What the mind forgets, the body remembers .
I became completely unhinged. The thing about PTSD is you can’t fight it, not in that moment. You just have to ride it out and keep reminding yourself that it will end. I’m used to always trying to “fix” myself but this time I was forced to realize that all I could do was endure it. There wasn’t anything I could do to fix this because – and this is huge – I’m not broken. In fact, I’m amazing. Laying there (literally, on the floor of my closet) in the grip of one of the worst experiences of my life, I was able to watch it from a different perspective. Not only was I not as dumb as I’d always hated myself for being but I did some very courageous and difficult things, both in that moment and later on.
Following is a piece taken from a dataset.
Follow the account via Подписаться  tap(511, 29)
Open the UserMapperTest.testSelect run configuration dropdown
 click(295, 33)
And then I told my therapist about it. Saying it out loud was one of the hardest things I’ve ever done. I shook for hours afterward. But it was worth it. He helped me understand that it took going through it again for me to see that what I thought was weakness was probably the best thing I could have done in the situation. I was finally able to forgive that girl who really was still a teenager and be grateful that she did what she had to do, as messy as it was, to get out alive and relatively unscathed. At long last, I could see the good in her.
And that’s my super power: my ability to see the good in people. I’ve long been delighted by my ability to find the beauty in others but seeing it in myself has been harder. See? Huge. I’ve been greatly blessed over the past few weeks to be use my super power. There is nothing like a good ol’ fashioned breakdown to bring out the best (and the worst, but we won’t talk about that now) in people and it was a gift to be able to watch them at their finest. I have one friend who is so gentle that just being in her presence is better than Xanax. I have another who is so brave that she wasn’t afraid to just sit with me while I hurt. And another who is so compassionate that she took the time out of her holiday season, not just once but several times, to check up on me. And yet another who shared with me her own PTSD experiences and gave me permission to stop pretending to be okay.
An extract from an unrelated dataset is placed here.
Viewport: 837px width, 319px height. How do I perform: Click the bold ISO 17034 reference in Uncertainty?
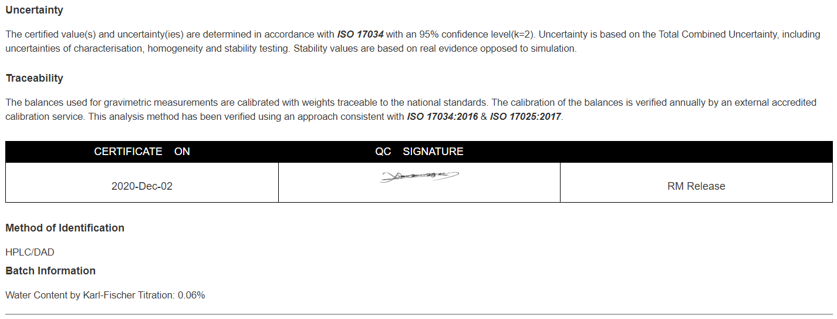(360, 34)
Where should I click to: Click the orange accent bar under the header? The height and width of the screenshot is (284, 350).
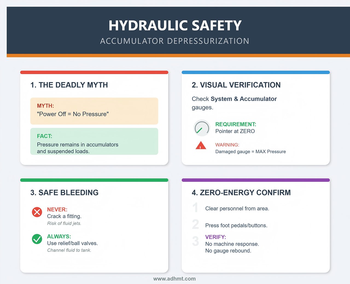tap(175, 56)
So what does this all have to do with fitness? Nothing. My brain has been 90% consumed by this (the remaining 10% I had to save for my kids which apparently was not enough since #3 hit #2 with a plastic garbage can necessitating a trip to the ER for stitches* thereby keeping the Andersen family motto of “It’s not a vacation unless someone goes to Instacare!” alive and well). But what started out as a nightmare of the worst sort has turned into something amazing. I’m profoundly grateful. Thanks for your patience with me (and for many of you, your kind support of me!) as I have worked through this.
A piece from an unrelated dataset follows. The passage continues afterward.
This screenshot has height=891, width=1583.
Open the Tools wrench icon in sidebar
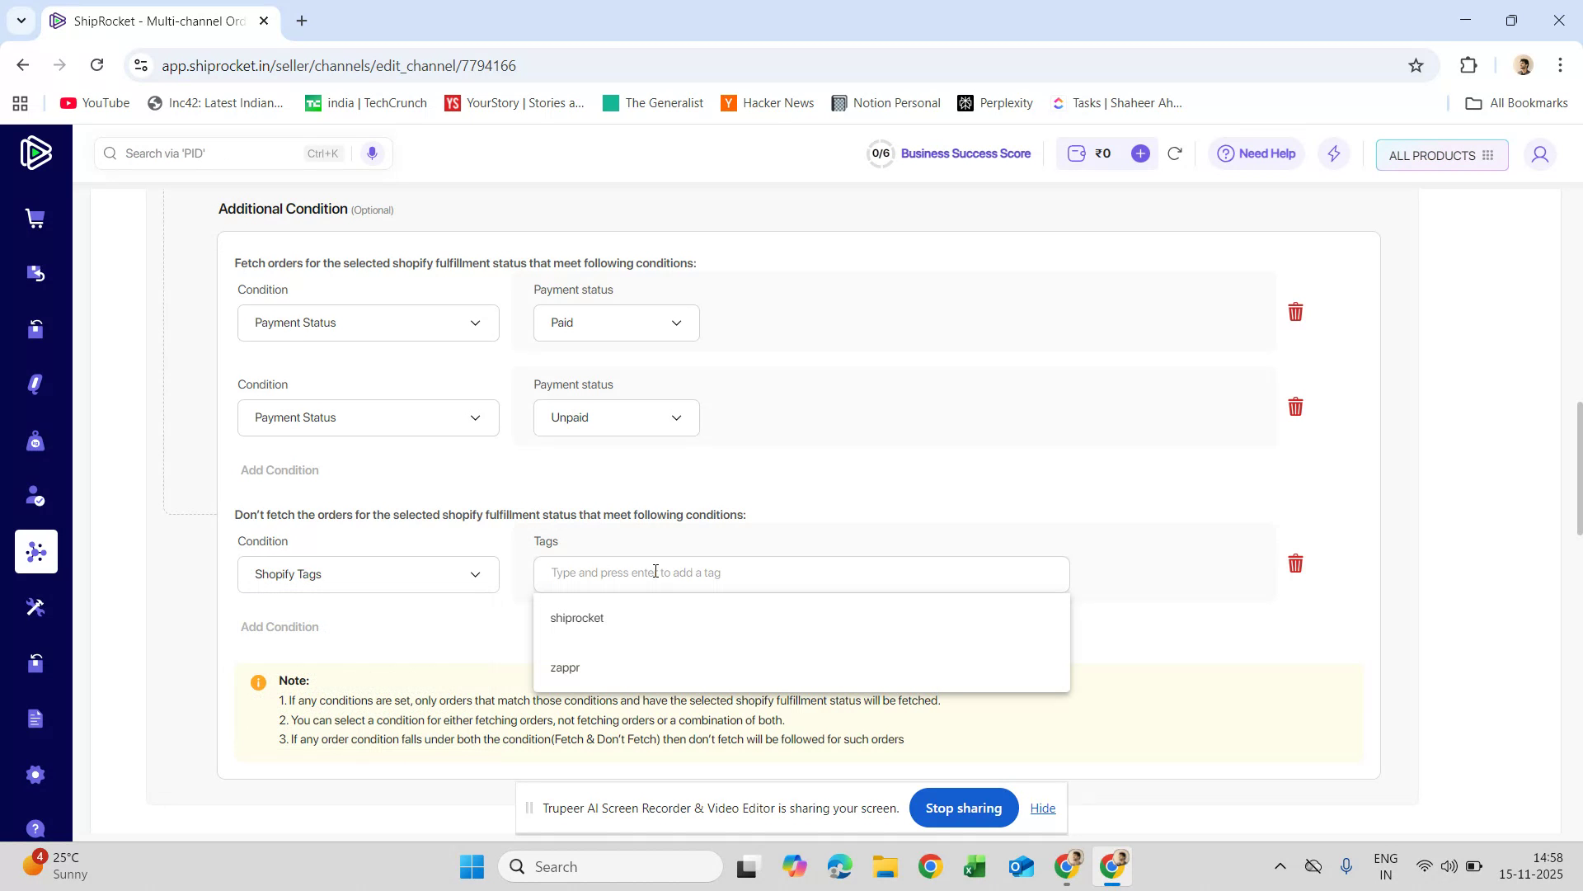[35, 607]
Now I want to know – and I’m serious, don’t be modest! – what is your super power? What are you uniquely good at and when was the last time you got to use it? Anyone else end up in the hospital during the holidays?
Coming soon (not sure which day exactly since they sent it media mail – argghhh!) January’s Great Fitness Experiment! It’s going to be epic. (Mostly because Gym Buddy Krista is going on a cruise in a month and threatened a boycott if this workout wasn’t spectacular.)
*Wanna see it? All this from an EMPTY, TINY, PLASTIC GARBAGE can. And a 5-year-old with a temper.